Cutolo, da bluff a valore aggiunto

28 Dicembre 2014

L’attaccante è il grande ex al Picchi. Negativa l’avventura a Pescara, a Livorno è tornato a segnare

PESCARA. A 90 minuti dalla fine del girone di andata, il suo rendimento con il Livorno è già superiore rispetto ad un intero campionato giocato con il Pescara. Per Aniello Cutolo le cose vanno a gonfie vele in Toscana: ha già realizzato 5 gol (e fornito 3 assist ai compagni) in 17 partite, mentre l’anno scorso in biancazzurro ne fece 3 in 28 presenze.
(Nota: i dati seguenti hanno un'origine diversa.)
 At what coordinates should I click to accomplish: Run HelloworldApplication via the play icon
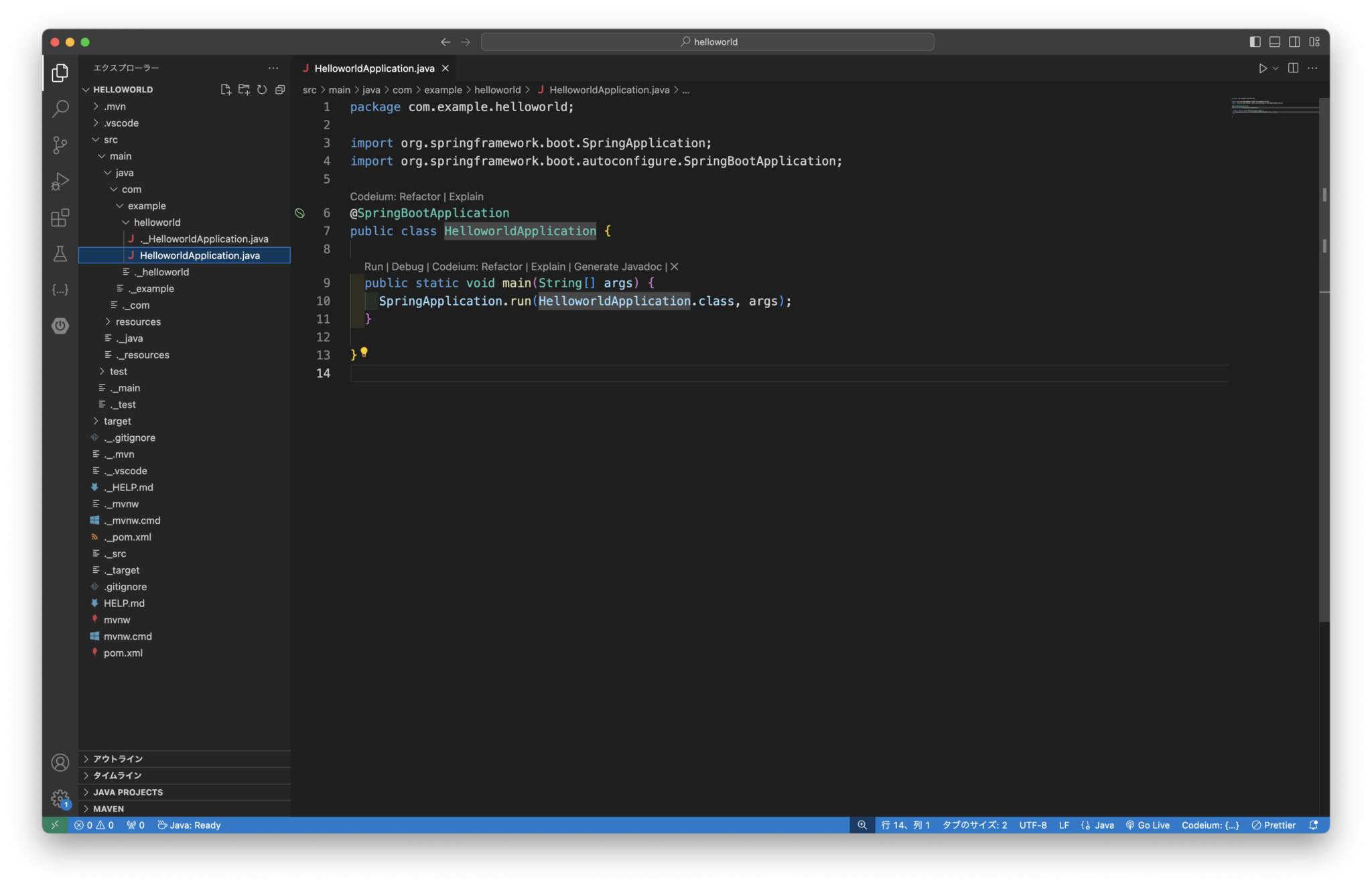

Invece, in riva all’Adriatico l’esperienza del 31enne napoletano fu molto negativa. Era stato presentato in pompa magna, come il vero colpo di mercato del club biancazzurro e di tutta la serie B. Avrebbe dovuto aggiungere classe e fantasia ad un reparto già ben assortito con Maniero, Ragusa, Politano e Sforzini.
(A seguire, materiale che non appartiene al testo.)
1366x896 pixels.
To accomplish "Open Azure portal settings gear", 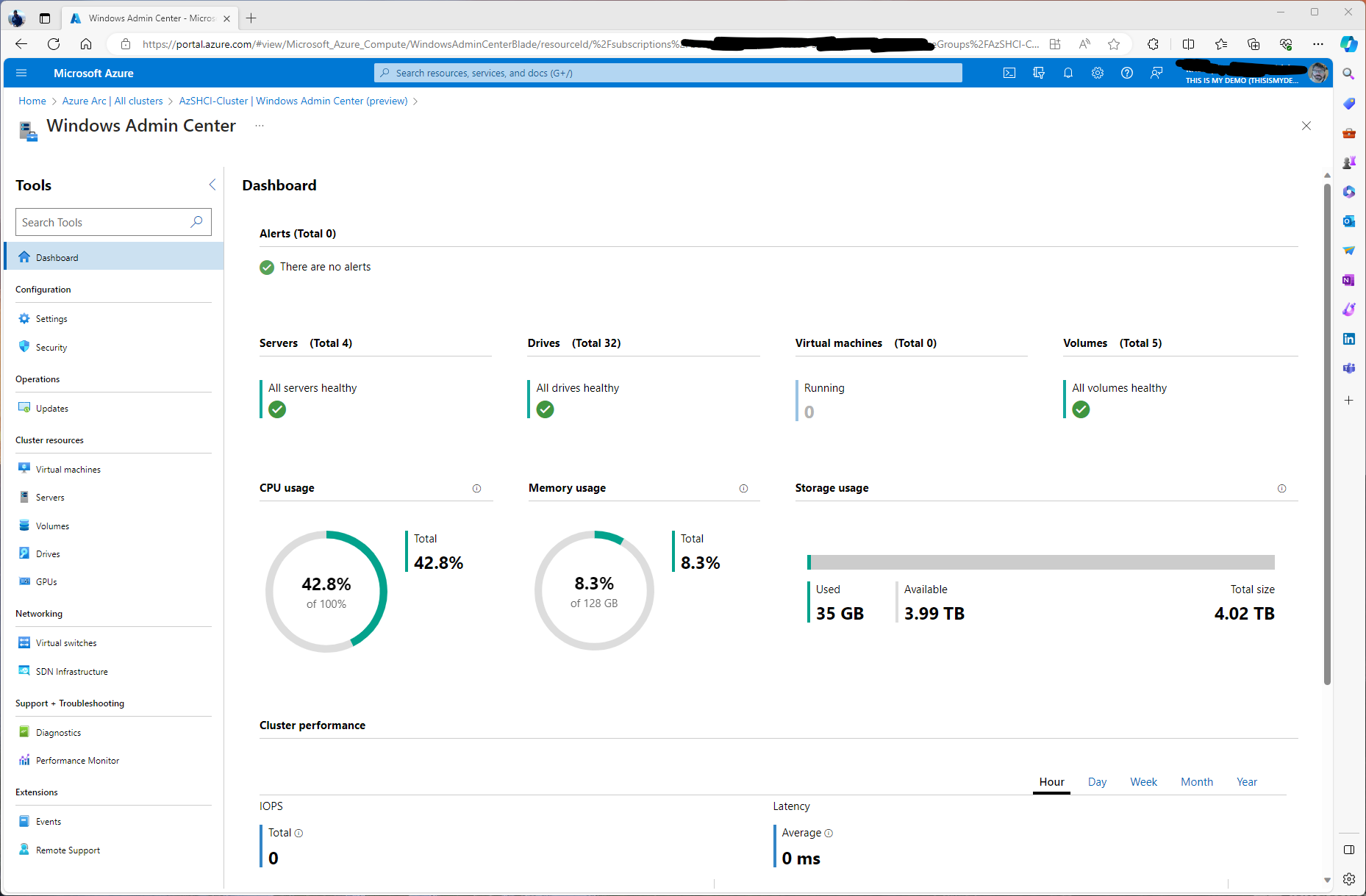I will (x=1098, y=73).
Il suo era un biglietto da visita di tutto rispetto. Nelle tre stagioni precedenti aveva segnato 32 reti con le maglie di Crotone e Padova, uno score che aveva convinto Pasquale Marino ad accoglierlo a braccia aperte. All’inizio le sue prestazioni furono positive: 2 gol nelle prime 8 gare e tante giocate pregevoli. Poi la condizione atletica divenne precaria (anche perché saltò la preparazione a causa di un infortunio) e il tecnico siciliano decise di escluderlo dalla formazione-base a vantaggio di Politano. Eppure, il 31enne attaccante napoletano accettò di buon grado le scelte senza lamentele. Fece lo stesso anche nel girone di ritorno quando scomparve quasi sempre dalla scena. Tuttavia, al termine di quella sciagurata stagione sarebbe rimasto a Pescara.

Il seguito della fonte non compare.